Tests, polish, comments

nridge added a subscriber: nridge.Dec 8 2021, 9:54 PM

thanks LG, mostly nits and a couple of questions

clang-tools-extra/clangd/ClangdServer.cpp
91

I suppose this should be rare hence won't bite us in practice, but might worth having a comment mentioning this creates tasks with no barriers.

clang-tools-extra/clangd/index/StdLib.cpp
45

llvm_uncreachable instead?

50

nit: this feels a little bit hard to read, what about:

if(2b) return 2b;
if(20) return 20;
...
return 98;
57

same here

93

maybe move second half of this comment into buildUmbrella ?

122

s/our our/to our/

132

drop static, and move into previous anonymous namespace ?

143

s/Name/Header/ ?

161

StandardHeaders are always in verbatim format, but are we sure if that holds for the IncludeHeader ?

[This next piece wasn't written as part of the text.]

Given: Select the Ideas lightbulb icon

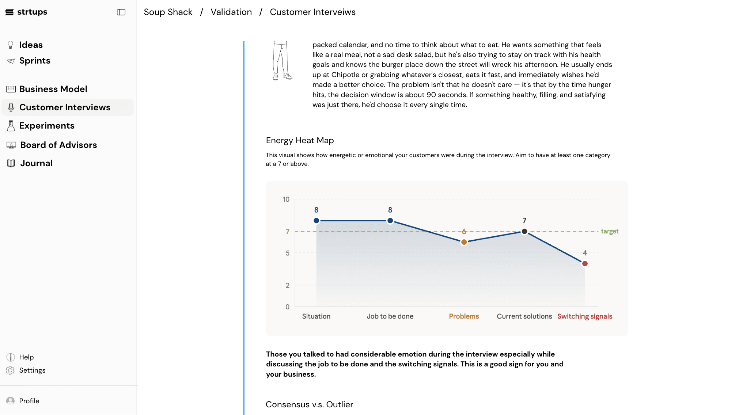Looking at the screenshot, I should click(11, 45).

I suppose that should be the case since we map known path suffixes back to a verbatim umbrella header, I just wonder how exhaustive the list is. (it might be nice to manually check no implementation detail headers falls out of cracks)

178

seems like debugging artifact, either drop or put in #ifndef NDEBUG

205

why log if we think we can't hit this case?

217

why are we doing this exactly? once we override the same file multiple times, I believe the last one takes precedence. it's definitely safer to clear the remapped files here rather than relying on that fact, but I am afraid of losing other mappings, possibly set outside of clangd's knowledge (e.g. through flags like -remap-file?)

234

what does the location refer to here? I think we should also stress the fact that even when indexing the same file, we have a good chance of seeing different symbols due to PP directives (and different std versions)

238

s/containers/include graph

257

i'd make this part of the next log

300

maybe move this check to the top

314

why do we resolve the symlinks ?

324

any reason for going with Noncached version? (clangd doesn't set one up today, but not relying on that would be nice if we don't have a particular concern here)

330

s/bust/must

clang-tools-extra/clangd/index/StdLib.h
67

maybe drop the optinal and bail out in indexing when Paths are empty ?

69

s/a built/built an/

sammccall updated this revision to Diff 419259.Mar 30 2022, 1:57 PM
sammccall marked 15 inline comments as done.

address review comments

Herald added a project: Restricted Project. · View Herald TranscriptMar 30 2022, 1:57 PM

(sorry about the long delay, would still love to merge this)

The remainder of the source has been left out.